See #680 for detail on motivation. tl;dr: this fixes a known category of bugs, and AFAICT is a pre-requisite for using the VM spec as a source of truth. Brief summary of changes: - Introduce a new `resourceBounds` struct in pkg/agent/core that handles the uncertainty associated with requests that may or may not have succeeded. - Switch internal usage so plugin permit, vm-monitor approved, and VM spec resources all are represented by `resourceBounds` - Add a new test to extensively test this (`TestFailuresNotAssumedSuccessful`) I expect we'll find bugs with this in production. Most of those should be fine - restarting the `pkg/agent.Runner` and retrying with a fresh slate. Possible liveness issues would be more concerning (e.g. getting into a state where we stop communicating with other components). Those should *hopefully* be handled by the new test.
Problem description / Motivation
I know this seems strange, but hear me out:
With the way that
pkg/agent/core/
is currently implemented, when it makes a request to an external entity (scheduler plugin / NeonVM API / vm-monitor), if there's an error in the request, it assumes that the request was not successfully processed.Unfortunately this is not necessarily the case: It's entirely possible for example, that the autoscaler-agent could send a request to the scheduler plugin, and hit a client timeout before receiving the result of a successfully handled request. The scheduler plugin may not detect that the connection was closed in time.

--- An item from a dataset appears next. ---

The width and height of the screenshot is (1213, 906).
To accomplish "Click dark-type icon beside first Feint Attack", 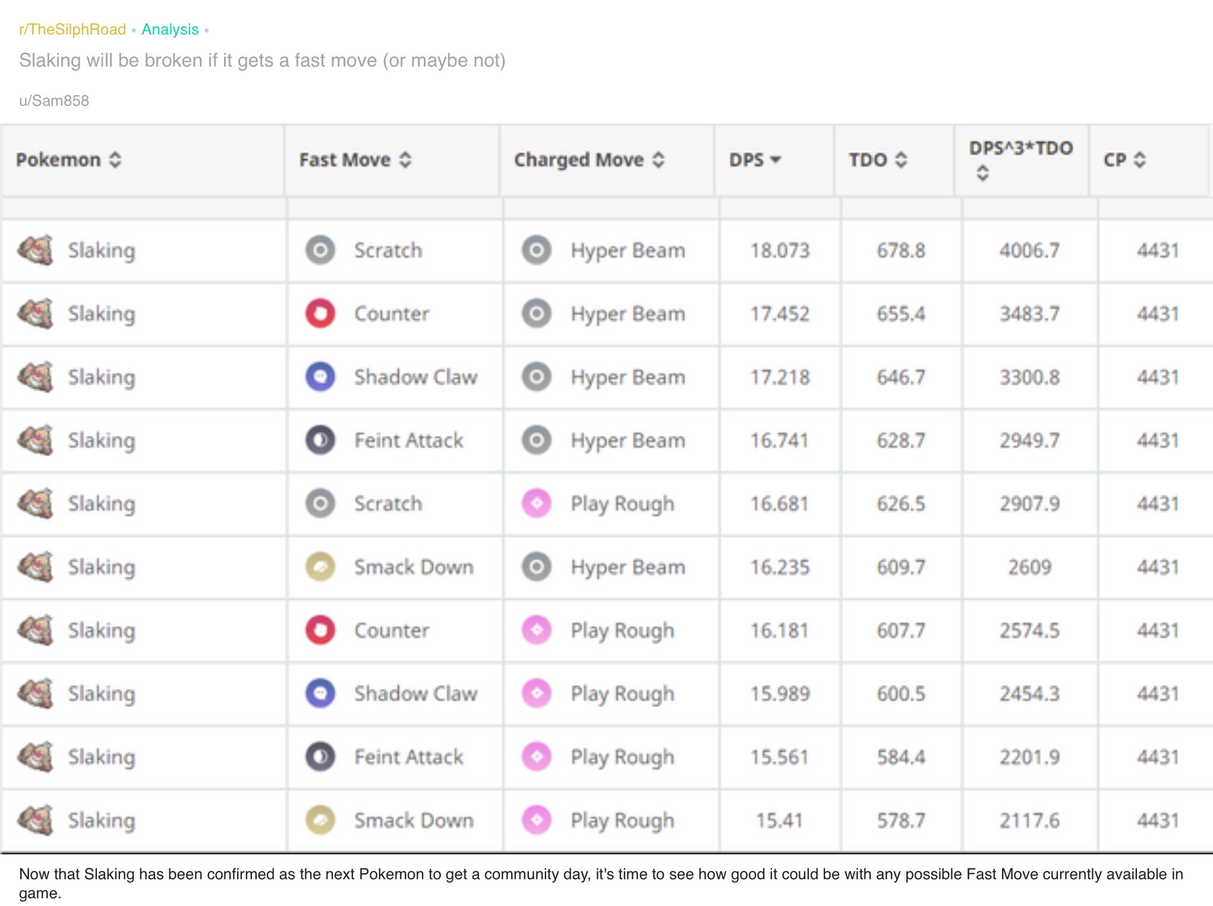I will pos(320,440).
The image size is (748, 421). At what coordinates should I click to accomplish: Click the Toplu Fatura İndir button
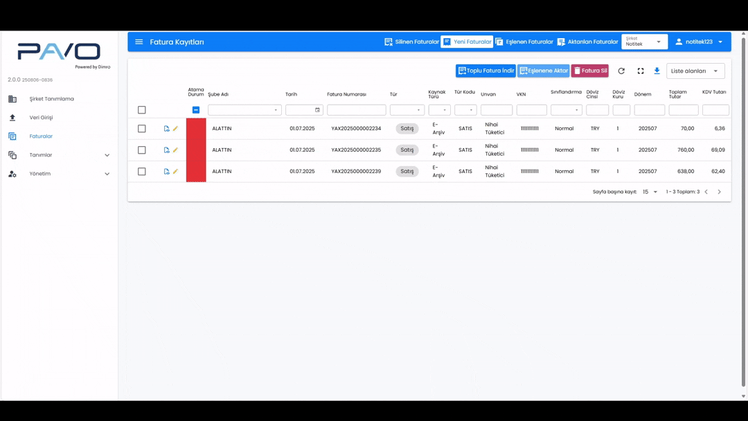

This can lead to a possibly inconsistent state if the autoscaler-agent doesn't retry that exact request to completion: the scheduler (or whoever) could believe that there's a different amount reserved for a VM than the autoscaler-agent does.
Implementation ideas
We already track the "current" or "approved" values for the three entities we communicate with. We could also track the lower/upper bound for amounts that they may think we've requested and use e.g. the lower bound for what they've seen as the upper bound for what they've approved (or vice versa).
Here, it's important to be aware that the current NeonVM state is used both as an upper and lower bound, for communications with the scheduler and vm-monitor, respectively. We can't "just" change the meaning of a single set of resources — we'll have to separately track a second set of resources as well.